* EXERCICE ÉCRIT
Réécrivez toute la liste en mettant « Select » à la place de « Click », sans toucher au reste.

* LISTE AFFICHÉE
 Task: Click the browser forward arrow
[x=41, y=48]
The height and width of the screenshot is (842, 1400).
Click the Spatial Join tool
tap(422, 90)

* RÉPONSE
 Task: Select the browser forward arrow
[x=41, y=48]
The height and width of the screenshot is (842, 1400).
Select the Spatial Join tool
tap(422, 90)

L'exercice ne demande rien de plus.